La formule habituelle reste inchangée, on y croise des tubes endiablés auxquels La Malinche, cette déclaration d'amour disco aux accents andalous qui avait été leur premier succès, n'a rien à envier. La nouvelle Malinche s'appelle Ginger, du nom de l'extrait révélé en janvier, mais elle s'appelle aussi Grace, ballade résolument rock, qui saura électriser la foule attendue pour la prochaine tournée du groupe.


Du rock suave à la pop plus légère

Mais les poètes parisiens ont décidé de laisser une plus grande place à l'électro, quitte à s'éloigner quelque peu de leur premier album. "Sûr, je reviendrai sur mes pas, oui, mais pas tout de suite", chante encore Arthur Téboul sur Errusel Baled, affirmant cette volonté d'aller voir ailleurs musicalement. Feu ! Chatterton avait déjà surpris avec L'ivresse, titre inhabituellement moderne faisant entendre les échos d'une nuit alcoolisée. Il s'avance davantage vers cette pop éthérée avec Zone Libre, au refrain entraînant et entêtant. Si ce n'est pas exactement là qu'on attendait Feu ! Chatterton, il faut reconnaître que ces morceaux sont très efficaces, et que le groupe n'a rien perdu de sa patte.

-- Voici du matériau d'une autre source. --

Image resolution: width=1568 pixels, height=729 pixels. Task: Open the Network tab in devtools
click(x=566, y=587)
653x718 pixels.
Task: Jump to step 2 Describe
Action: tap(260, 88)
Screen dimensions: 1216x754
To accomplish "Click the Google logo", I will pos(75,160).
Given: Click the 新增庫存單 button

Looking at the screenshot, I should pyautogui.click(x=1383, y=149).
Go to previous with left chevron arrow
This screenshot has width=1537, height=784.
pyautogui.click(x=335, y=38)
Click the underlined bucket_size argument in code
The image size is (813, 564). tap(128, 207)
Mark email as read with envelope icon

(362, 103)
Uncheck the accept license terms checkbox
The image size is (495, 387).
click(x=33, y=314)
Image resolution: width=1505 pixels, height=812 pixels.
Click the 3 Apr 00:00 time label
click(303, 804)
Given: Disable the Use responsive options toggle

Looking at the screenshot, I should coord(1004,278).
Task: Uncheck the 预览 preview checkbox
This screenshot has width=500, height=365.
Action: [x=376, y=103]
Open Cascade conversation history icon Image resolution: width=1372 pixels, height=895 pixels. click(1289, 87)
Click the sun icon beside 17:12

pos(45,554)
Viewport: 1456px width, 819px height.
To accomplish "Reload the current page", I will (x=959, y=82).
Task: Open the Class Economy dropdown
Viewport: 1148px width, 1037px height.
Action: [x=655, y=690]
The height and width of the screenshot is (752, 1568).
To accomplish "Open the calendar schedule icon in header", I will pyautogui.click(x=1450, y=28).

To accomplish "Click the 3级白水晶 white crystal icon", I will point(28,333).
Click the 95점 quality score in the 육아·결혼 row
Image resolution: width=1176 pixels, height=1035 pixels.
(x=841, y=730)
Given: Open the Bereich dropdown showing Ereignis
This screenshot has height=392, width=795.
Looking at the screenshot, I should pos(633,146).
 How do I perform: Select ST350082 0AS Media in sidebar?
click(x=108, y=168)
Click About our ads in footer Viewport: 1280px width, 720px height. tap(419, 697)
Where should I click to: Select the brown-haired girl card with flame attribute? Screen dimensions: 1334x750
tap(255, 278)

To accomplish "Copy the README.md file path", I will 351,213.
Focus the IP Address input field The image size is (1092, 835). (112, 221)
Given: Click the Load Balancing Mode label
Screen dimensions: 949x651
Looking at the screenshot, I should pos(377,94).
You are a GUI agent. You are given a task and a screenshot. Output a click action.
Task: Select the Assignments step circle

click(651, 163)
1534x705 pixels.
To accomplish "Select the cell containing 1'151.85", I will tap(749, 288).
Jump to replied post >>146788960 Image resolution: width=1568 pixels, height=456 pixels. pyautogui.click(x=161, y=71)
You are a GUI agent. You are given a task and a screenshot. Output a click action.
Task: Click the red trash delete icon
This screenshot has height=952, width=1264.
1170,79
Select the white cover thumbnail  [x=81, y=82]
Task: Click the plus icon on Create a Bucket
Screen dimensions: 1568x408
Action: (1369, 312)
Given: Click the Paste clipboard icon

Tout juste pourrait-on reprocher à Feu! Chatterton d'avoir moins pris de risques sur cet opus qui regarde toujours vers le passé sans savoir s'il doit le chérir ou l'oublier. C'est cette thématique du souvenir qui traverse l'album, et on y sent aussi qu'elle a traversé la réflexion d'un groupe cherchant à se réinventer sans se trahir, après un premier album radical. Sonorités vintage, chansons longues, variations de rythmes, Ici le jour, enregistré dans les conditions du live, était le temps de l'expérimentation. L'Oiseleur sort moins des sentiers battus, mais laisse le temps en suspend avec des titres très ésotériques comme Tes yeux verts, où la voix d'Arthur se reflète et se répond à l'infini, ou le fantastique Le départ, huit minutes qui referment l'album et donnent toute liberté aux longues plages instrumentales. Le groupe n'a rien perdu de sa superbe, et c'est une excellente nouvelle.